Wirecard’s [WDI] share price has been driven down to €2.78 following its decision to file for insolvency last month (through 9 July’s close). This decline is particularly stark given that the stock was trading as high as €140 in April. The drop came after the German payment provider announced that up to €1.9 billion in cash was missing from its accounts. The company’s auditor, EY Germany, told Wirecard that a trustee of its bank account had tried to deceive the auditor by providing “spurious cash balances”.
Wirecard's share price through 9 July’s close represents a 98% drop from April, and a €12 billion loss in stock market value — a precipitous decline for the company seen by many as Germany's tech champion.
How did Wirecard’s share price drop so quickly?
Wirecard's share price decline and insolvency announcement came after the revelation that almost €2 billion in cash listed in its accounts probably didn't exist. What makes this all the more shocking is that accounting heavyweight EY Germany had failed to spot the fraud when auditing Wirecard's books.
Alarm bells have been ringing and threatening Wirecard’s share price for some time over the company’s accounting; just last year Wirecard called in KPMG to conduct a special audit of its books. In this forensic audit, KPMG was unable to confirm the existence of just over €1 billion held in escrow by a trustee on behalf of Wirecard — the “lion’s share” of profits from 2016 to 2018.
Wirecard had been telling auditor EY that its CardSystems division outsourced payment processing to third-parties, in an apparently lucrative arrangement. This has since been exposed as untrue, and it seems likely that the money never existed. Oliver Bellenhaus, who ran CardSystems Middle East from his Dubai apartment, was arrested by Munich police this week. This is the second high-profile executive to be taken into custody, following former CEO Markus Braun’s arrest in June. Wirecard’s former COO Jan Marsalek is currently missing. Wirecard’s share price would have been unlikely to survive this executive turmoil, even if it had somehow weathered the accounting issues.

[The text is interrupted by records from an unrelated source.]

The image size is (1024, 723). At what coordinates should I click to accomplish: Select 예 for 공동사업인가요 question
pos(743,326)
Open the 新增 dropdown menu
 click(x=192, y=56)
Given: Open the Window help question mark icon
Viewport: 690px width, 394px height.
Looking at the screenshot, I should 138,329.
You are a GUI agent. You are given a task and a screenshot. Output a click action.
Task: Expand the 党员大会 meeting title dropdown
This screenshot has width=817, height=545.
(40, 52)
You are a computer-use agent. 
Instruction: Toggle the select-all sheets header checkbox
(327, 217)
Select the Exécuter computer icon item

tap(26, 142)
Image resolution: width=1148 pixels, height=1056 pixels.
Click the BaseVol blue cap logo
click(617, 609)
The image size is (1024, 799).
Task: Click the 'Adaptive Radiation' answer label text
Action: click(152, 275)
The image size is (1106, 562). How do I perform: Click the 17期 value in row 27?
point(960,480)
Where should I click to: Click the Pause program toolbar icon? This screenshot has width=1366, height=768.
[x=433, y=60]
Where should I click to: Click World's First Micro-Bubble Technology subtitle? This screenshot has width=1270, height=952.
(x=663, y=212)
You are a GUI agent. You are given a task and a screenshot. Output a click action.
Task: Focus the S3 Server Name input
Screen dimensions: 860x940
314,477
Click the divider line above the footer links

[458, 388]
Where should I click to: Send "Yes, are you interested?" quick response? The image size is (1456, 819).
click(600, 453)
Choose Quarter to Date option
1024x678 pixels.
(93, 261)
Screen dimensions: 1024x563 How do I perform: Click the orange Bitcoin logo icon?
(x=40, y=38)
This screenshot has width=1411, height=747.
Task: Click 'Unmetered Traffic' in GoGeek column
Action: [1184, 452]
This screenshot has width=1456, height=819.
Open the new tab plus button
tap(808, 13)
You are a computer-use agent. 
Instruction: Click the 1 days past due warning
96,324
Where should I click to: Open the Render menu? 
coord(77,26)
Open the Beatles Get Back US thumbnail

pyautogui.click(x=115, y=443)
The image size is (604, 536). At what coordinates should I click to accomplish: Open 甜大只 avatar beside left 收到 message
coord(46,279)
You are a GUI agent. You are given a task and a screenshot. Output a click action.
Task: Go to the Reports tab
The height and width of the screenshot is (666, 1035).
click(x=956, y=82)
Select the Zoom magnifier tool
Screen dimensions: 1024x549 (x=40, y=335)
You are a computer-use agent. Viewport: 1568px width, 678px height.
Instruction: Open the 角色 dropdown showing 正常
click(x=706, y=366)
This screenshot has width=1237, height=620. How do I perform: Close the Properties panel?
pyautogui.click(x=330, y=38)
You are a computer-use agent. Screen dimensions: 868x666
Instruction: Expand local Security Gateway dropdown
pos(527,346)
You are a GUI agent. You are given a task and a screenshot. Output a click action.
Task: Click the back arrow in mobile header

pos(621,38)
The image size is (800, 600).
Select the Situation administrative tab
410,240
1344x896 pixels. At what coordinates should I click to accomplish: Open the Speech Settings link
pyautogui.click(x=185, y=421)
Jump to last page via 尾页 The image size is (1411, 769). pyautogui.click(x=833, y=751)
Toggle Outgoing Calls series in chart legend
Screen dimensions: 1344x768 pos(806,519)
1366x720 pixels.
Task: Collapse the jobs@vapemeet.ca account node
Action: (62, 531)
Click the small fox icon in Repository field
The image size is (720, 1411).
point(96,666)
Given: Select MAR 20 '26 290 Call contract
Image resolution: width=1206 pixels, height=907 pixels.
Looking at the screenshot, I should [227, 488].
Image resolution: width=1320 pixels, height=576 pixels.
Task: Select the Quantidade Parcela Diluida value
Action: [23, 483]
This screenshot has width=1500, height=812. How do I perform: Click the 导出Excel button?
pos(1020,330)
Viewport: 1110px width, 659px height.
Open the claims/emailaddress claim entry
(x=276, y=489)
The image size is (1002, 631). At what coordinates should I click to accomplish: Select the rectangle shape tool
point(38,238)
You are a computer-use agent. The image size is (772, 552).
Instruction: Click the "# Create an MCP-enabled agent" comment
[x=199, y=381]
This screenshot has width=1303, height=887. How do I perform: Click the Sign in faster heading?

KPMG’s audit also revealed that Wirecard’s core business lost €74 million in 2018, up from €3 million worth of losses the previous year. The books signed-off by EY Germany for the same period showed earnings of €439 million before tax and interest, and it is these false figures that have contributed to Wirecard’s share price success in recent years.
Wirecard's core business losses in 2018
What next for Wirecard’s share price?
To salvage any of Wirecard’s share price value, the company will need to sell off subsidiaries. One potential bidder is Deutsche Bank, which has said it will provide the payments group with financial support.
“We're obviously a big participant in the payments business, it's a big part of what we do, especially in the corporate bank,” James von Moltke, Deutsche’s chief financial officer, told the Financial Times. Moltke described assessing Wirecard's true value as "very, very hard".
“Very, very hard” - James von Moltke, Deutsche’s chief financial officer's assessment of trying to value Wirecard's true worth
Wirecard’s share price collapse and wider business problems represent a crisis for the institutions that are supposed to be monitoring companies’ finances. Germany is now working to overhaul its accounting oversight practices, having terminated the existing regulator’s contract, with its replacement due to take over at the beginning of 2021.
EY Germany is also facing legal action from investor group European Investors - VEB, despite claims that they could not have spotted the fraud. Natasha Landell-Mill, partner and head of stewardship at Sarasin & Partners, has said this assertion “does not sound credible”. Landell-Mill told Investment Week:
“We expect [EY Germany] to be sceptical and we expect them to be digging into any kind of red flags. If you have a whistle-blower in the press raising flags, you would expect them to do some hard-hitting follow up to that.”